Capítulo 7 - Morte por café
Com uma forte convicção de buscar a verdade, Solene decidiu visitar o supermercado e pedir para ver as câmeras de segurança do prédio, especificamente durante os tremores.
Havia uma filmagem, sim, mas ela só mostrava imagens antes de o tremor começar. Solene não poderia estar mais desapontada quando o vídeo parou bem quando ela e AC estavam prestes a se aproximar da prateleira de Nutella.
"Uma falha técnica", explicou o gerente, mas Solene não acreditou. Era coincidência demais. Algo em seu instinto lhe dizia que era intencional. Quanto ao porquê e quem fez isso, eram as duas perguntas que preenchiam sua mente.

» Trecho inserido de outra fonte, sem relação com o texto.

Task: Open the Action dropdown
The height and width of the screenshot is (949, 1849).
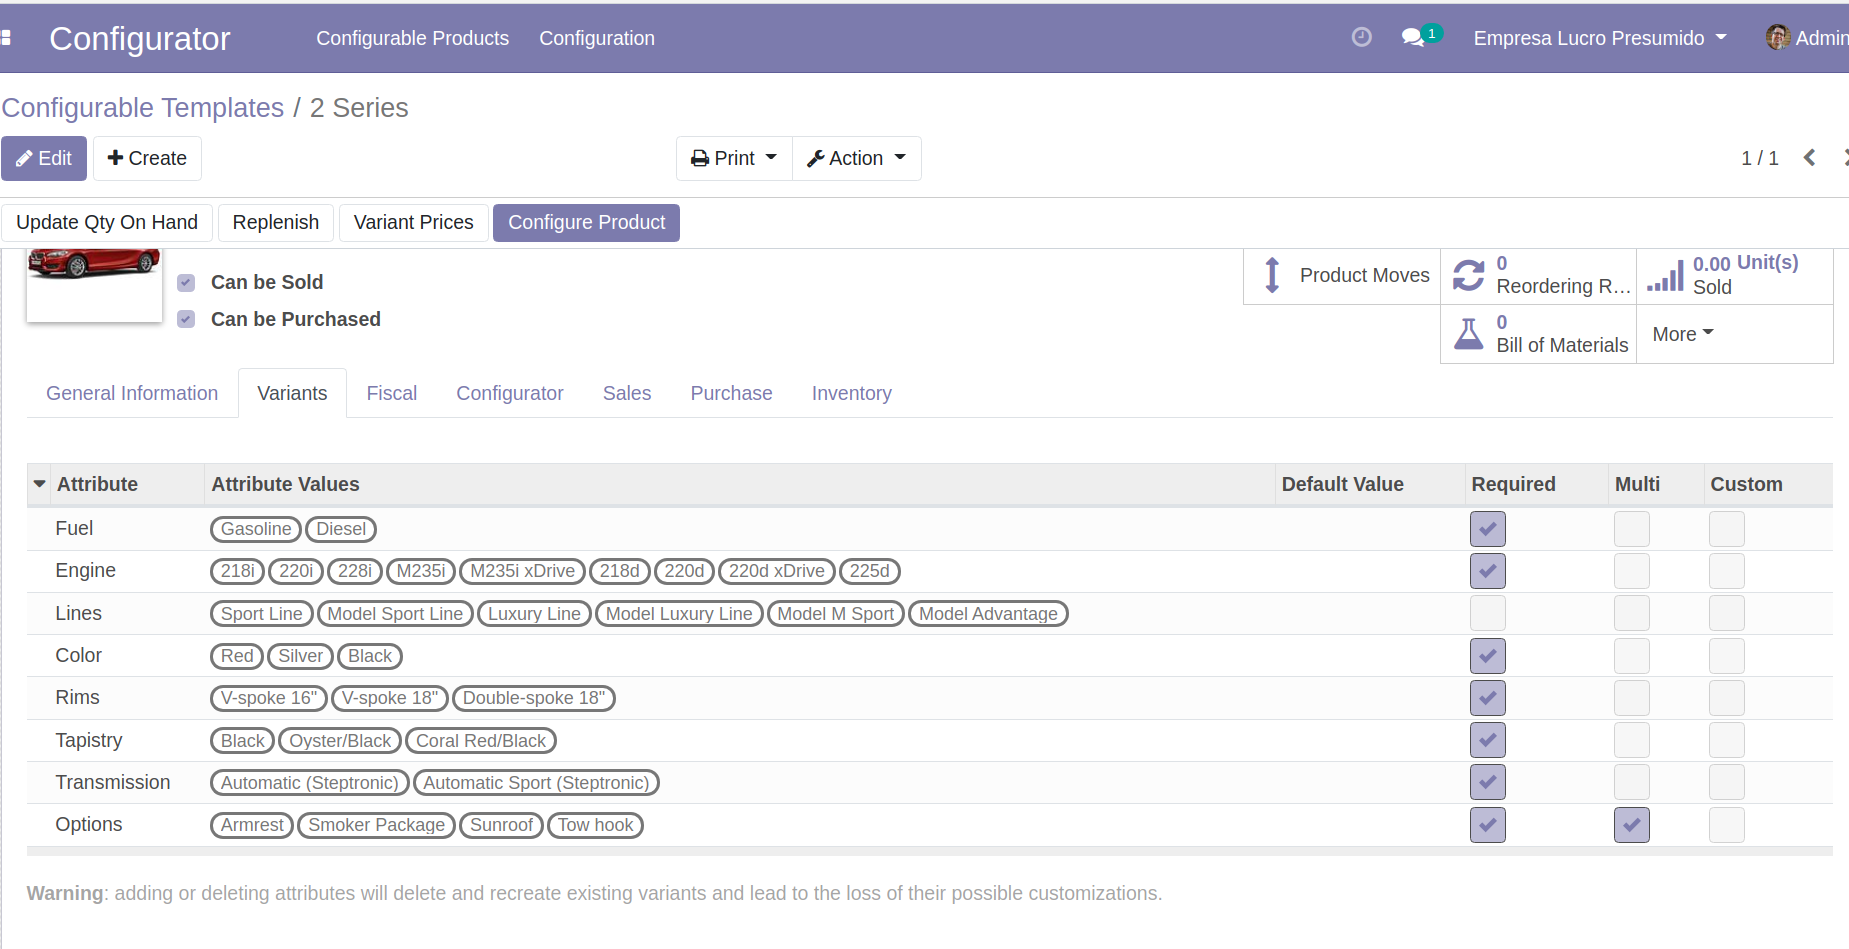Action: click(856, 158)
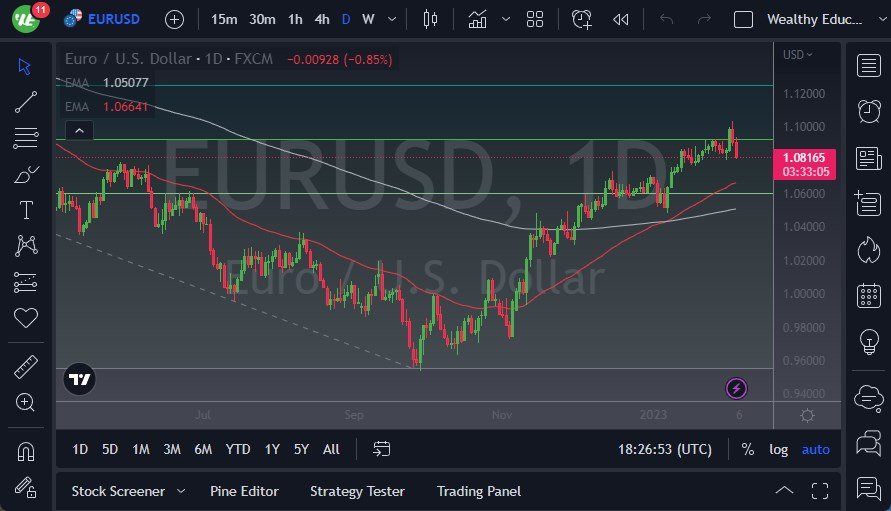Select the 4h timeframe button
The height and width of the screenshot is (511, 891).
click(321, 19)
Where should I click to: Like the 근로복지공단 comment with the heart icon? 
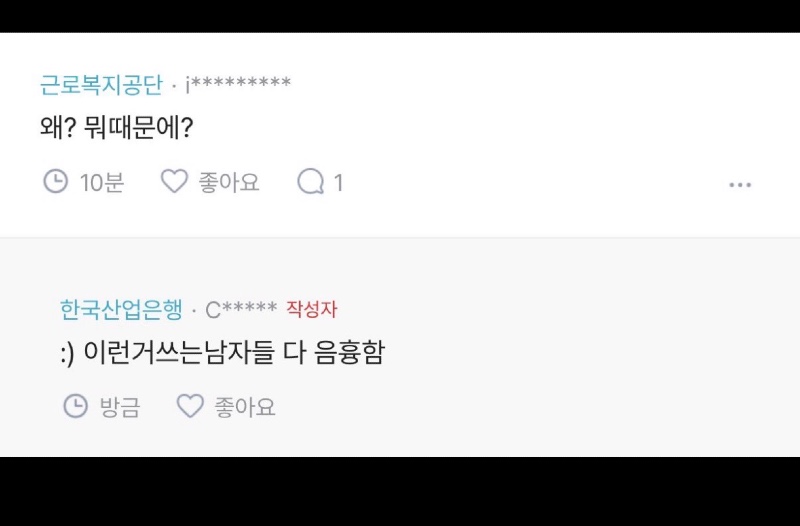click(174, 181)
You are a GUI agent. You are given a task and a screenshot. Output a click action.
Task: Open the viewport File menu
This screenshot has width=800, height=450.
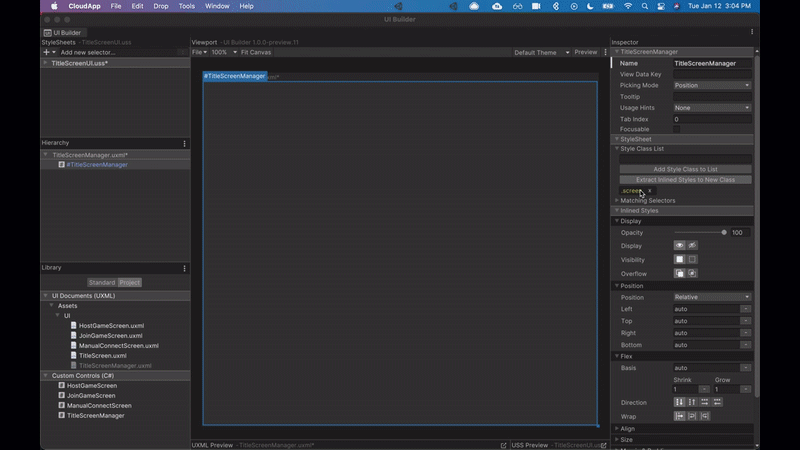coord(199,52)
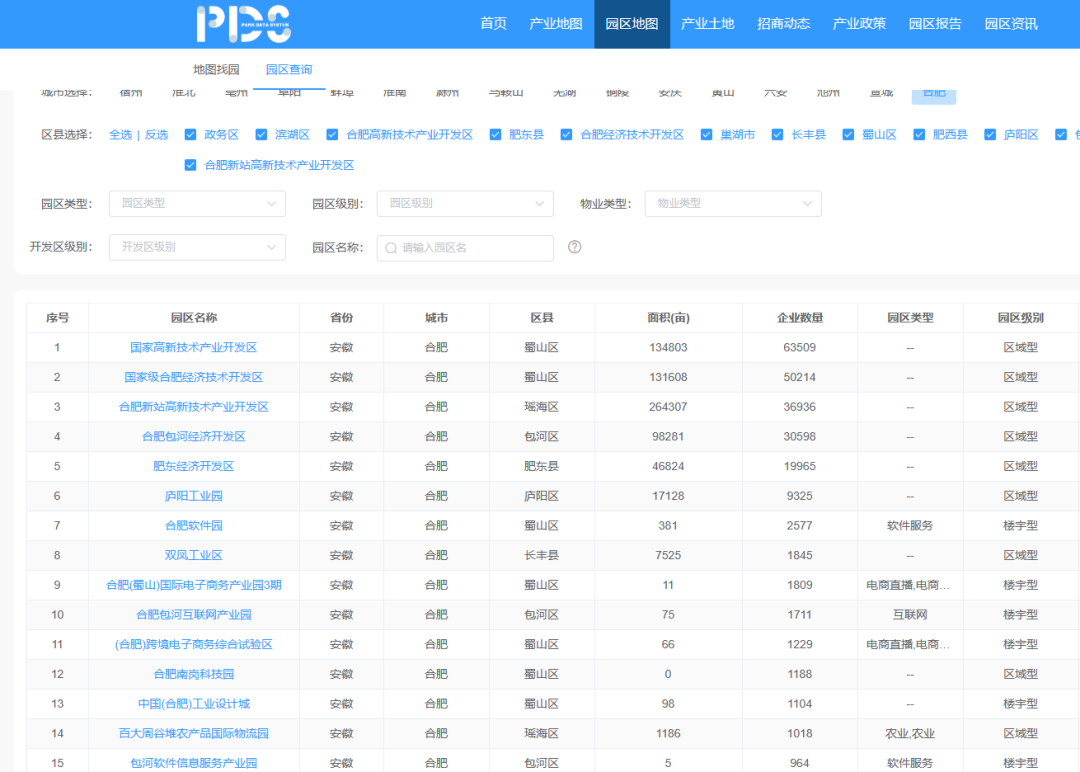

No final, ela voltou para casa com mais perguntas do que respostas, e essas dúvidas persistiram até o dia seguinte.
Logo de manhã, Solene se encontrou com sua parceira de tese e melhor amiga, Myrna — uma ruiva com um corte bob curto e cílios grossos. Elas escolheram seu café favorito fora da Universidade, o Café Tiala. Infelizmente, a loja estava lotada de clientes, então as duas tiveram que esperar na fila para fazer seus pedidos.
Enquanto ouvia sua amiga falar, Solene avistou um rosto familiar entre a multidão de clientes. Ela sibilou silenciosamente quando percebeu quem era.
"Com licença, Myr. Preciso fazer uma coisa. Guarda meu lugar para mim, por favor?" disse ela.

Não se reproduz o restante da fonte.